- _Written exercise_: Write out each of the entries below word for word, leaving out the pictures.

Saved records
--------------------------------
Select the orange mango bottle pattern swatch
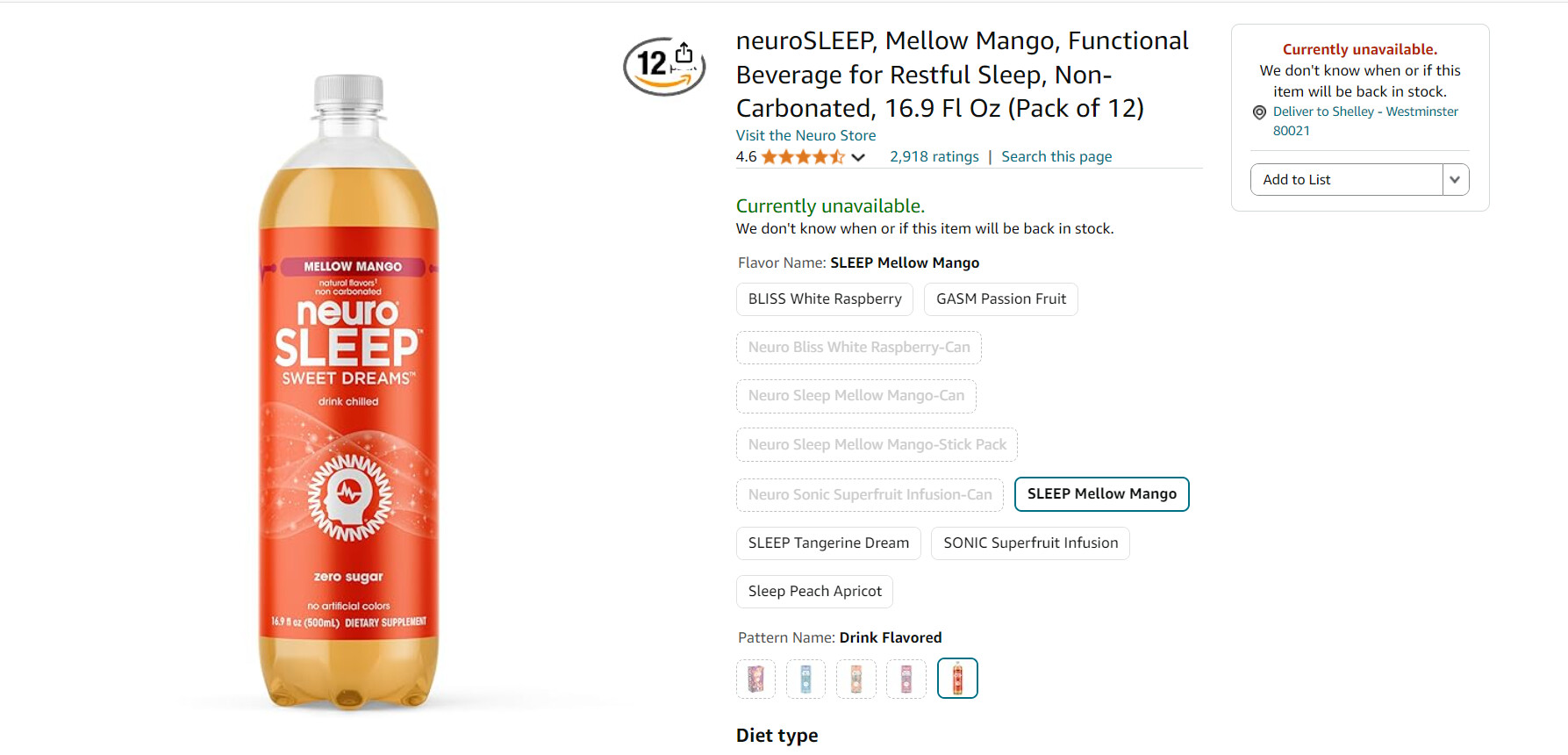1568x755 pixels. pos(957,679)
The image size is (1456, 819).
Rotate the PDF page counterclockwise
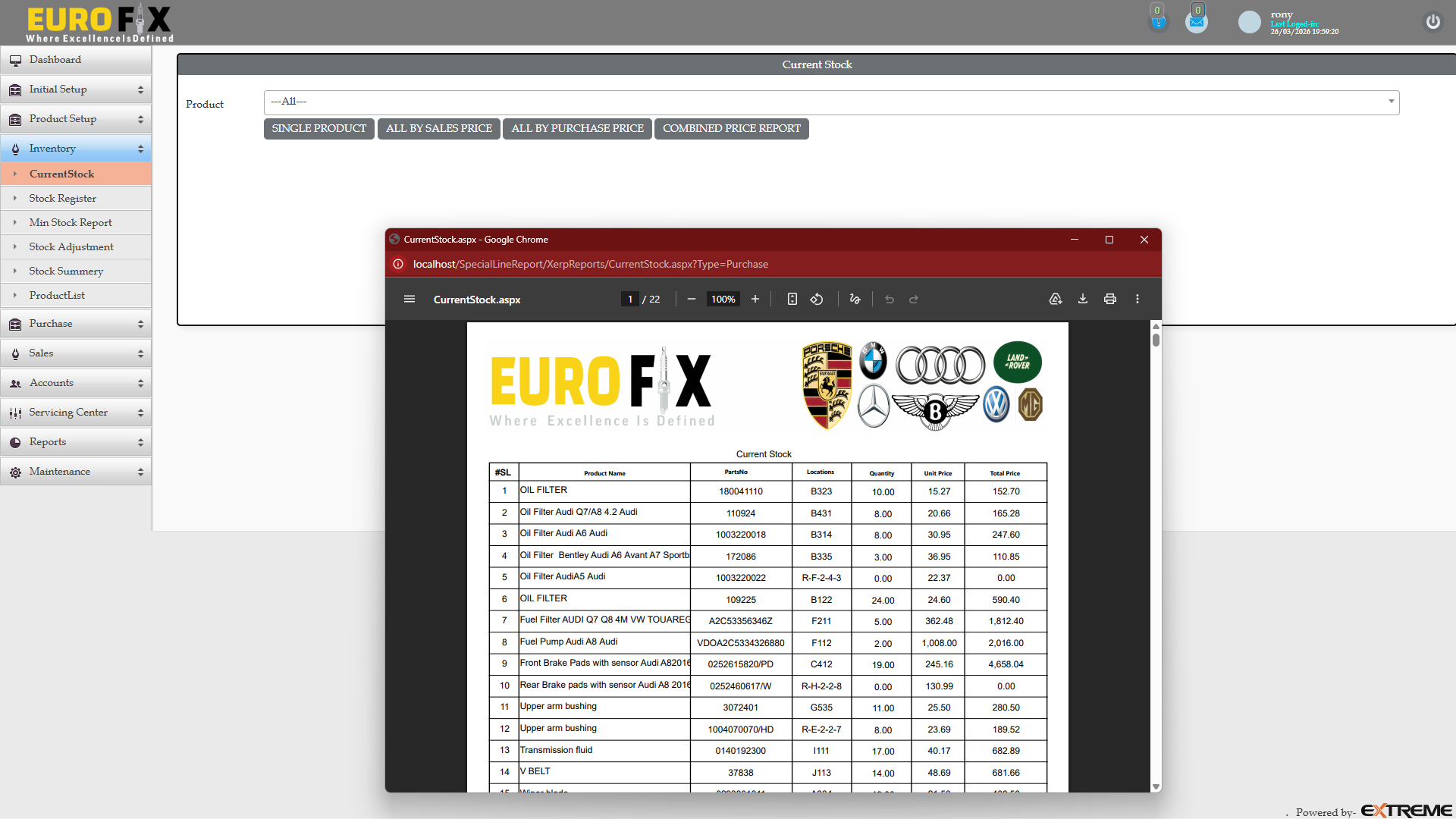point(817,299)
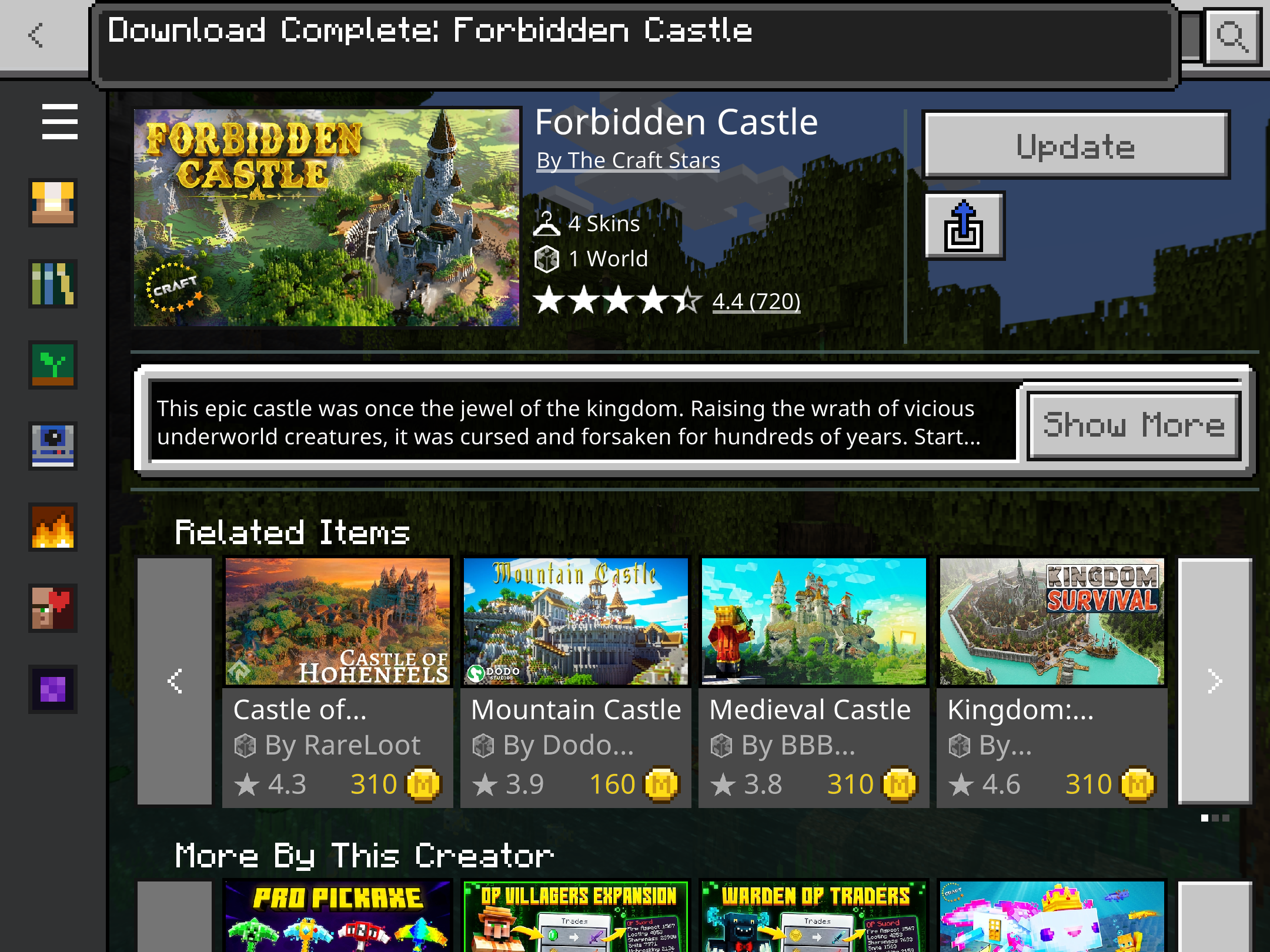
--------------------------------
- _Exercise result_:
Select the orange mango bottle pattern swatch
1568x755 pixels. pos(957,679)
The image size is (1456, 819).
Rotate the PDF page counterclockwise
point(817,299)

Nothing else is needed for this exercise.